Death in Brunswick, from director John Ruane, is something of a cult classic here in Australia. It is specifically favoured in Melbourne, where its setting in the city’s inner north brings with it a specific cultural and geographic fidelity. Move anywhere close to Brunswick, as I did nine years ago, and you will soon have multiple friends and acquaintances asking if you have seen the film yet. It feels rather like a rite of passage: put simply, you do not properly know Brunswick until you have seen the film.

It captures Sam Neill at a critical phase in his career. While made in 1990, Death in Brunswick did not open in Australia until April 1991. This was just over a year after he had played Vasily Borodin in John McTiernan’s international hit The Hunt for Red October, and two years later he would star in both Jane Campion’s critical smash The Piano and Steven Spielberg’s blockbuster Jurassic Park. He appears in Death in Brunswick in a somewhat transitional phase: not quite a major film star, but not a simple working actor either. He gives a very relaxed performance here, sinking into his character with enormous grace and charm. He is partnered well with comedic writer and actor John Clarke – a fellow New Zealander – as best friend and professional grave digger Dave. Together they present a wonderfully relaxed tone. The film may involve matters of life and death, but it involves them in a very relaxed and understated way.

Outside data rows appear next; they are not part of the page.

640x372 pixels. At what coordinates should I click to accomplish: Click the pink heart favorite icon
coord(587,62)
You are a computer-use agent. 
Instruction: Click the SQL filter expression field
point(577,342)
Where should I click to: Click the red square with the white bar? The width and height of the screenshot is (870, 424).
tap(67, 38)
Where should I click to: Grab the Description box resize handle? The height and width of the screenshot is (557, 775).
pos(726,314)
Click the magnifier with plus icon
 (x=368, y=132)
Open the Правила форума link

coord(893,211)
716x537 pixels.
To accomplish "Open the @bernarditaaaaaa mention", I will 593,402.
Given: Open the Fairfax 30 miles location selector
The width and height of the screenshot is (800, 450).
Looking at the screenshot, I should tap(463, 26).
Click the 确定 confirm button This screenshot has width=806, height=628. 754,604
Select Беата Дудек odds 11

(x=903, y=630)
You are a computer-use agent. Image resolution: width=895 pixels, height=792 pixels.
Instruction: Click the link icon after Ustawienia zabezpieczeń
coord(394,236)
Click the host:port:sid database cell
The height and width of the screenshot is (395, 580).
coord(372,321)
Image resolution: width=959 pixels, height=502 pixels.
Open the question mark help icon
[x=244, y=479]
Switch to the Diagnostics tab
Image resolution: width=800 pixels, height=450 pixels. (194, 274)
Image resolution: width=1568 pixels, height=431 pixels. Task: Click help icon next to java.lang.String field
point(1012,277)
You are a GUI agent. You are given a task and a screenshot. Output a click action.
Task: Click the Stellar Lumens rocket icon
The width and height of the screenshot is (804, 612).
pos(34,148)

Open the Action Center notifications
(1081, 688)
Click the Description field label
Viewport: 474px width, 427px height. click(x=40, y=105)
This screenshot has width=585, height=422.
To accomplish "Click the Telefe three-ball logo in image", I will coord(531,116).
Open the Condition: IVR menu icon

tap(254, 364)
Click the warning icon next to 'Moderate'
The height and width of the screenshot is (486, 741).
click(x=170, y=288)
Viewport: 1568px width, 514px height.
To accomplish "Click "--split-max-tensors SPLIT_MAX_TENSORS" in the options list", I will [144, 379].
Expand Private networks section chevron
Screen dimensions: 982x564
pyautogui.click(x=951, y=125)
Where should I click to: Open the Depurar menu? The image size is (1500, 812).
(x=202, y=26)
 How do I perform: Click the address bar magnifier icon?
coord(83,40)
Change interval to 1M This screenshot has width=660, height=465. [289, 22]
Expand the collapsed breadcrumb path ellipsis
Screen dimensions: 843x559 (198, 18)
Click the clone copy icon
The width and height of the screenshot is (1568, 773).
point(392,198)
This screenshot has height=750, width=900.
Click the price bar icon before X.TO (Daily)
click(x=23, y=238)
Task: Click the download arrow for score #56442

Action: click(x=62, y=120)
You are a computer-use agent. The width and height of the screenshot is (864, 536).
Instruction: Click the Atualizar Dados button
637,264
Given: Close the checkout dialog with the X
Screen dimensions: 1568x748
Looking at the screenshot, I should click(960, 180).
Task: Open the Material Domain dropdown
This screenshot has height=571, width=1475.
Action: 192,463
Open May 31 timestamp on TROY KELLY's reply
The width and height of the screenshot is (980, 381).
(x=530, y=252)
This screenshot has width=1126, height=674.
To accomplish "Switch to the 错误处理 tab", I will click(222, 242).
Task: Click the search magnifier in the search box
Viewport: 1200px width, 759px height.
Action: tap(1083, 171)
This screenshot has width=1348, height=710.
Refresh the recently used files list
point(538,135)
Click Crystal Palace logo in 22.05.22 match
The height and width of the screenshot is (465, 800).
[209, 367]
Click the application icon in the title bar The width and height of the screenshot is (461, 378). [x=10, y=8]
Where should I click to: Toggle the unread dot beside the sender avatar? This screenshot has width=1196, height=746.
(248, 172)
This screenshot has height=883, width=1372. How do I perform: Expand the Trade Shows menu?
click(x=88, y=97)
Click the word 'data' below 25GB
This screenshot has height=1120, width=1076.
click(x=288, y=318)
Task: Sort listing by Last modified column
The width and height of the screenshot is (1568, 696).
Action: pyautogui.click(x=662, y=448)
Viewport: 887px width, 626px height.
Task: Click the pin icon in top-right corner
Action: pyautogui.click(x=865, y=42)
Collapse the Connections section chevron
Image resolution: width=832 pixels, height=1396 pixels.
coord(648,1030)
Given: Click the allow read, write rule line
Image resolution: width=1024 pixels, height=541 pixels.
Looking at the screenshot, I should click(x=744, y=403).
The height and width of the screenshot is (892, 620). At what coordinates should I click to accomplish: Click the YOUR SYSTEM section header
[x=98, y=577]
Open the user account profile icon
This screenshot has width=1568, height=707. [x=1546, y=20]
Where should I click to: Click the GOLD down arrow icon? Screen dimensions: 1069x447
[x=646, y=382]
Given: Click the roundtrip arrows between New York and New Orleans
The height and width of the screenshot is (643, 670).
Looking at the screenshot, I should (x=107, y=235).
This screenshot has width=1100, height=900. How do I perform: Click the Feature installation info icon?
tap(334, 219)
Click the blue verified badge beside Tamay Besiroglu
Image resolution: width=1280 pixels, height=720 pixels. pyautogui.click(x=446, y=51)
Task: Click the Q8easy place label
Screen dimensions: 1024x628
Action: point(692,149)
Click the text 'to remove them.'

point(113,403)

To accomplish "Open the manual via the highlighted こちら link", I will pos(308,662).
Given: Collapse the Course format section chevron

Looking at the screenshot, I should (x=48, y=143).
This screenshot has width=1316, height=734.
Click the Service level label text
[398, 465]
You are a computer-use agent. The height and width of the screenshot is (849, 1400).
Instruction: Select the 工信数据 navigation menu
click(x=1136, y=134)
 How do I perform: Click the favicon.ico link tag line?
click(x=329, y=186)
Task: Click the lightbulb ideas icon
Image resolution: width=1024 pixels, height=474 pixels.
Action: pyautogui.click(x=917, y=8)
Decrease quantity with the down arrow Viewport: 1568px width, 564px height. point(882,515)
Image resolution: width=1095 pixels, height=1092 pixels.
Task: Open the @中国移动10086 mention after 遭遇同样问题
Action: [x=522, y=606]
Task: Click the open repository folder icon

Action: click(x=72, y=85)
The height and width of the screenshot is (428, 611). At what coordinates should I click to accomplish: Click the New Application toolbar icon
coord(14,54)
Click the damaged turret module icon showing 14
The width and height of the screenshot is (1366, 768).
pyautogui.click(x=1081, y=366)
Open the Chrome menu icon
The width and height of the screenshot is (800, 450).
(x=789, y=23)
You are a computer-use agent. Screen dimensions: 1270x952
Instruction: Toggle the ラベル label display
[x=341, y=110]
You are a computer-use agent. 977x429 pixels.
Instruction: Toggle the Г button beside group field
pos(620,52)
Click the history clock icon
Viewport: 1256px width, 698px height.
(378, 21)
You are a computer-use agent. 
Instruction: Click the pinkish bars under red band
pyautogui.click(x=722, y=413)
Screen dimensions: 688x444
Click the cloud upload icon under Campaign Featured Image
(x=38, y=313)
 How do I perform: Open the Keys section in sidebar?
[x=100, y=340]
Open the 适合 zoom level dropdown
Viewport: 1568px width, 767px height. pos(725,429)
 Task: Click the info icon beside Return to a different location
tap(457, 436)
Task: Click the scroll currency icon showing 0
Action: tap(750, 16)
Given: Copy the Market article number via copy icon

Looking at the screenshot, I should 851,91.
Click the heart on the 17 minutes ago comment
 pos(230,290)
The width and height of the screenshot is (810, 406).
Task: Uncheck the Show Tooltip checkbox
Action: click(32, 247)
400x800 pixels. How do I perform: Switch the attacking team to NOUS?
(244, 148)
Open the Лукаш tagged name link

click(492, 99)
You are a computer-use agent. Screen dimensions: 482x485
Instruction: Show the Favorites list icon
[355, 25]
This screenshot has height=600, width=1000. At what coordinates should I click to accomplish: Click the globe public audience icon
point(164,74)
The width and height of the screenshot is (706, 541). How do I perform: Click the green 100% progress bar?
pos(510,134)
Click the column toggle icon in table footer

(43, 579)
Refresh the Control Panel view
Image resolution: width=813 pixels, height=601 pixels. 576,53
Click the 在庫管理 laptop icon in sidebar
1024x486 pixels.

It is a pitch-perfect black comedy. Whether it involves gang violence, drug deals, accidental murders, or body disposal, Carl’s predicaments develop in a deadpan manner. The European ethnic make-up of Melbourne’s inner north is exploited in creating the film’s antagonists – caricatures of the Greek and Turkish communities that are immediately recognisable to the film’s home crowd, but which admittedly feel a little too on the nose today. To use bluntly accusatory terms like racism would be to over-state the impact, but it does feel just a little dated and awkward in a 21st century light. Some of the film’s later moments – particularly between Carl and his domineering mother – get particularly bleak, and threaten to stretch the comedy to breaking point. It’s a testament to the cast, and director John Ruane, that it never truly does break.

Zoe Carides makes for a bright love interest, but her role is arguably limited. Yvonne Lawley does a wonderful bullying mother. A real highlight is Boris Brkic as nightclub bouncer Laurie: an instantly recognisable thug, boasting an excess of rage and a distinct lack of smarts. He manages to feel amusing, and remain a genuinely threatening villain. This was his first and highest-profile role, but he’s continued to appear in film and television ever since.